Uni lights candles for AIDS victims
The National – Friday, October 28th 2011
THERE is optimism about the National AIDS Council’s rural grants project being piloted in Eastern Highlands, Manus and East New Britain.
Under the rural grants project, K50,000 has been allocated to enable provincial AIDS councils (PACs) to carry out activities in rural areas.
Eastern Highlands PAC response coordinator Simon Kange made this known during a candlelight memorial gathering for people who have died from the disease.
Kange said previously it was difficult for PAC offices to respond to the rural face of the epidemic at the district, council and ward levels.
“We can do the job and carry out the best awareness but the decision rests with individuals,” he said.
University of Goroka Vice-Chancellor Dr Gairo Onagi then invited Kange and his officers to use the facilities and address its staff and students.
In response to the HIV epidemic, UOG has established a HIV/AIDS committee that has implemented a policy to safeguard staff and students interests as well as a compulsory HIV/AIDS course called U100.
The institution has established a volunteer counselling and testing centre on campus.
Onagi said as chairman of the UOG HIV/AIDS committee, he permitted the distribution of condoms on campus.
“It’s not a matter of morals, it’s a matter of life,” he said.
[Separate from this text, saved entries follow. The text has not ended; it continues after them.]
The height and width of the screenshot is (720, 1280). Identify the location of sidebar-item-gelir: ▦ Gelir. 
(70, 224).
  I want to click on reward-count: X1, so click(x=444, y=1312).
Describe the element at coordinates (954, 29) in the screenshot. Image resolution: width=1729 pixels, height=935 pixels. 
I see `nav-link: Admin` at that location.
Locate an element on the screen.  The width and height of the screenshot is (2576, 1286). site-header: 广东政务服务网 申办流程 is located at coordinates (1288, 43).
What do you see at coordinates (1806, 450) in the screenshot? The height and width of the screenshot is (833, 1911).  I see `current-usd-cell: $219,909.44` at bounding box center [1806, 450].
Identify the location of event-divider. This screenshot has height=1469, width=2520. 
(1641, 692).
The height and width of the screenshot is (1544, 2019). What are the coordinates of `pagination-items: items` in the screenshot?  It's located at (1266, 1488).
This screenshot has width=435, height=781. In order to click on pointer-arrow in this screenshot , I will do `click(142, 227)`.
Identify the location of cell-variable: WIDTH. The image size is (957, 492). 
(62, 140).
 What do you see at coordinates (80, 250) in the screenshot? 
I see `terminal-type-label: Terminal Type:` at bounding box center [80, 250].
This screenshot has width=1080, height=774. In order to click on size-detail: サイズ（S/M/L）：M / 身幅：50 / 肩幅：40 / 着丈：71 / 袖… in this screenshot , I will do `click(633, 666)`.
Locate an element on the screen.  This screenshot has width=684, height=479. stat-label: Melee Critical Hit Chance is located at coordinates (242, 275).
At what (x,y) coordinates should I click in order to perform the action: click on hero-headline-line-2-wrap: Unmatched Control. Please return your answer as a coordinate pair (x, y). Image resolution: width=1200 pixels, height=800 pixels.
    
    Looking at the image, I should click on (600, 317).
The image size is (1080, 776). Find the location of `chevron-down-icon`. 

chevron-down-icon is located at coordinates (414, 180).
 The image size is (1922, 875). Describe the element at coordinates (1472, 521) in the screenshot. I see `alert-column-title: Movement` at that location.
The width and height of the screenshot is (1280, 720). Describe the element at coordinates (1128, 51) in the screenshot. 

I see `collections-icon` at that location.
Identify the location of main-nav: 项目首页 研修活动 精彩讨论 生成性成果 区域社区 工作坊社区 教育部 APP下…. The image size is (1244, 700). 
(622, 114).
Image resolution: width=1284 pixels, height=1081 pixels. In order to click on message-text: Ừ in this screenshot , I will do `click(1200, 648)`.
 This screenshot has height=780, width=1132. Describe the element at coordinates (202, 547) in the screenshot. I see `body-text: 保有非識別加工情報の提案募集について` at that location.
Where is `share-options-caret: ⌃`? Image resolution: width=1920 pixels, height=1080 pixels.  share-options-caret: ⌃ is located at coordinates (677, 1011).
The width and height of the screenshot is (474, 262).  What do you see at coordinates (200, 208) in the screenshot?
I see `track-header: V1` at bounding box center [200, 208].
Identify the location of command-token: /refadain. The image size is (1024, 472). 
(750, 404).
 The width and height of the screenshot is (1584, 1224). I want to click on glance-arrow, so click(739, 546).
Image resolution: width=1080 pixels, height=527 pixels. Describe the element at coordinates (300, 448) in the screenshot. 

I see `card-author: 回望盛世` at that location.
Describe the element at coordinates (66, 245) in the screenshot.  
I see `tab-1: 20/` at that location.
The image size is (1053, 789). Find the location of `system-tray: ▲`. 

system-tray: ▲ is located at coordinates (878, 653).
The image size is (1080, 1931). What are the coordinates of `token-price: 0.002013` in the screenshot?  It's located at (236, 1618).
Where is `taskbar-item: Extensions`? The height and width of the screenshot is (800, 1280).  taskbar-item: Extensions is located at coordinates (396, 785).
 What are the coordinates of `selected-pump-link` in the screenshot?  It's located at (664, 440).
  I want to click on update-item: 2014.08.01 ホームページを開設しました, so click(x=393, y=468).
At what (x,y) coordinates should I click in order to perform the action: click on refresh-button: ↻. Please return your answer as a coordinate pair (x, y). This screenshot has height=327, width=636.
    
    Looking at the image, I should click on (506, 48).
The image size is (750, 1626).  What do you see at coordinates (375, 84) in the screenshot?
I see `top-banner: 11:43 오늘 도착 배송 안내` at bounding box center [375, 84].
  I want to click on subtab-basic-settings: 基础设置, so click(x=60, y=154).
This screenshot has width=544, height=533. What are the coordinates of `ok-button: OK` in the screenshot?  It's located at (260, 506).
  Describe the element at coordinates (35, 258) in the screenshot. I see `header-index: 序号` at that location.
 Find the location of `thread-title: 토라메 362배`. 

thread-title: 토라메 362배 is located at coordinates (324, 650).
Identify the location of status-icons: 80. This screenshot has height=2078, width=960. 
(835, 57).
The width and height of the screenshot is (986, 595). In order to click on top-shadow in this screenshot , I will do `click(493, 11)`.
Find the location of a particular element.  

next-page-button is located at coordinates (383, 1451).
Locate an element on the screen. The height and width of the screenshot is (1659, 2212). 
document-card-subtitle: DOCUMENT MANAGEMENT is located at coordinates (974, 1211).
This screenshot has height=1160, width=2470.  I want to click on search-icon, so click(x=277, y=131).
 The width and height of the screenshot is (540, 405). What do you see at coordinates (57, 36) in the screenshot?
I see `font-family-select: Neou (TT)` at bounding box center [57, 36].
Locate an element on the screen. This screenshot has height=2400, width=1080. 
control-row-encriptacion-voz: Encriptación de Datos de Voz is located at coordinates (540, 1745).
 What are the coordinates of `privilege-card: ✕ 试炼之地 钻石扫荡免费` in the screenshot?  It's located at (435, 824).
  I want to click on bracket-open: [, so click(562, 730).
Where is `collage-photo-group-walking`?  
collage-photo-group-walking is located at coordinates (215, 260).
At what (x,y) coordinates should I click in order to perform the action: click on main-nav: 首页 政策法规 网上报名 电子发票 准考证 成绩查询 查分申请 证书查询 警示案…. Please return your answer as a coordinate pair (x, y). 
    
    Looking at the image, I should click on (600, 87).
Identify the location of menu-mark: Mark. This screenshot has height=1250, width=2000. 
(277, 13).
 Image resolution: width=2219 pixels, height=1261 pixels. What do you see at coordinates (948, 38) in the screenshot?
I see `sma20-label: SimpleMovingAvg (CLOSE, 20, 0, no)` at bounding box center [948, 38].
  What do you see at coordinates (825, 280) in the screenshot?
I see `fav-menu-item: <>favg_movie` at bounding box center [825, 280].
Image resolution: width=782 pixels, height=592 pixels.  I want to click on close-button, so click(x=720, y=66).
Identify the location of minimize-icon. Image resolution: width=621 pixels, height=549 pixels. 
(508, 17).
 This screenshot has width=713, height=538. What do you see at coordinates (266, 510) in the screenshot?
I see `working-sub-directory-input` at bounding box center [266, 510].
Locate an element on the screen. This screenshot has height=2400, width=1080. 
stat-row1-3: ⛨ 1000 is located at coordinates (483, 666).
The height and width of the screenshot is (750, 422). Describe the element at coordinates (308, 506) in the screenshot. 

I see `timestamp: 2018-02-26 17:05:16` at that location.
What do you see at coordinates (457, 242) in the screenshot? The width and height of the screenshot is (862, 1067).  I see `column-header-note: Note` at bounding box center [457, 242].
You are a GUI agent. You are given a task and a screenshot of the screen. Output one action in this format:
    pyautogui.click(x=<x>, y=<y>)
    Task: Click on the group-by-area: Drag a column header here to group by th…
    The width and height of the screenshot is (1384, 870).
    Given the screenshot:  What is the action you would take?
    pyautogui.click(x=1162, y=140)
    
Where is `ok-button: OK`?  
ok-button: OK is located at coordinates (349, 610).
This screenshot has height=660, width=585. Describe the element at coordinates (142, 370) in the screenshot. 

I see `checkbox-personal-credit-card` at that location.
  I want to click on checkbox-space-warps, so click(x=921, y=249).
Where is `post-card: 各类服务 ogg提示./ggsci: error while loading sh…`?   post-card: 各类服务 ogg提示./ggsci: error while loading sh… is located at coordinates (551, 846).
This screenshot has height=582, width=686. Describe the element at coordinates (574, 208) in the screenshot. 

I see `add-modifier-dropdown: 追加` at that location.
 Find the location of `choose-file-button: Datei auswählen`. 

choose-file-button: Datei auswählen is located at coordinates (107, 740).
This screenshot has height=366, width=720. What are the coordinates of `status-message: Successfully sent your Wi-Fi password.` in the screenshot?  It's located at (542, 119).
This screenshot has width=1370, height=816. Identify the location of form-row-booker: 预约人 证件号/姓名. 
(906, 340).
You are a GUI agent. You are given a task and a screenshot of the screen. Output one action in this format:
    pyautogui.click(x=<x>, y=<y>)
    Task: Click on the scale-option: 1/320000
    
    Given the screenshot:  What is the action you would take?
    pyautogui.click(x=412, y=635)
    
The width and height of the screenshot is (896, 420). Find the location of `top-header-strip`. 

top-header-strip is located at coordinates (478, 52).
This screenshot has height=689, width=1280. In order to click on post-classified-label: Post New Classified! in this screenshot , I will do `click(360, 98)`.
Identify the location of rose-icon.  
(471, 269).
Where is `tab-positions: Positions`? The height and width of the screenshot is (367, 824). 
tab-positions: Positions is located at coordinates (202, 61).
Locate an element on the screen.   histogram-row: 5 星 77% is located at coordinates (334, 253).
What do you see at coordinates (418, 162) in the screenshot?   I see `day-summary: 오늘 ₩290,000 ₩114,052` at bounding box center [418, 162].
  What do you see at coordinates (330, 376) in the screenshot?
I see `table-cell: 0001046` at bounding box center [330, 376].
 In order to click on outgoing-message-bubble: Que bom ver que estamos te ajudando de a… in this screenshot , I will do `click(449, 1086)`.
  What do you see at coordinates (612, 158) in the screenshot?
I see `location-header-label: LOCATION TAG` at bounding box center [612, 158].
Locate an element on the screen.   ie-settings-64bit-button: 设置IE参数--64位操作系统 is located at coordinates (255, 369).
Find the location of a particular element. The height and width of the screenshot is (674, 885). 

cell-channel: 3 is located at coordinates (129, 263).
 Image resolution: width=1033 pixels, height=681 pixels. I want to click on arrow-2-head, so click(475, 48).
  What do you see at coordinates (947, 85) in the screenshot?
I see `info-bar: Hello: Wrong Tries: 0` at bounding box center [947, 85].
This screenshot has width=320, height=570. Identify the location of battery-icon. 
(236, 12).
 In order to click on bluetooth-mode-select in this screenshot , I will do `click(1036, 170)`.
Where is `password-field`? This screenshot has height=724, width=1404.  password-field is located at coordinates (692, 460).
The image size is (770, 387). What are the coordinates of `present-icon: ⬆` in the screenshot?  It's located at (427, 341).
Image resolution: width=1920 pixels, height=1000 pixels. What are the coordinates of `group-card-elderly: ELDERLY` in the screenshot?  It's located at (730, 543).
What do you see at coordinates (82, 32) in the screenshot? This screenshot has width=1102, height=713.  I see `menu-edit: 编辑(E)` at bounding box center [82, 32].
Onagi said UOG aimed to reduce stigma and discrimination through tolerance of students living with HIV or those who became infected while studying.
During an early commemoration of World AIDS Day, students of the U100 HIV/AIDS course hosted a candlelight night in memory of people who lost their lives to the disease.
Disclosing her status for the first time, HIV survivor and advocate Lina Ataiya encouraged others to make safe decisions about their sex life.
Ataiya, who was diagnosed with HIV this year, said she was looking for money when she contracted the virus.
She advised students living away from their partners to get tested before they returned home.
She said it was easier for the grassroots to live with HIV compared to a highly educated person because of the shame and pain.
The candlelight night was part of the U100 HIV/AIDS course, in which students are tasked to organise and mobilise their own communities to openly talk about HIV-AIDS.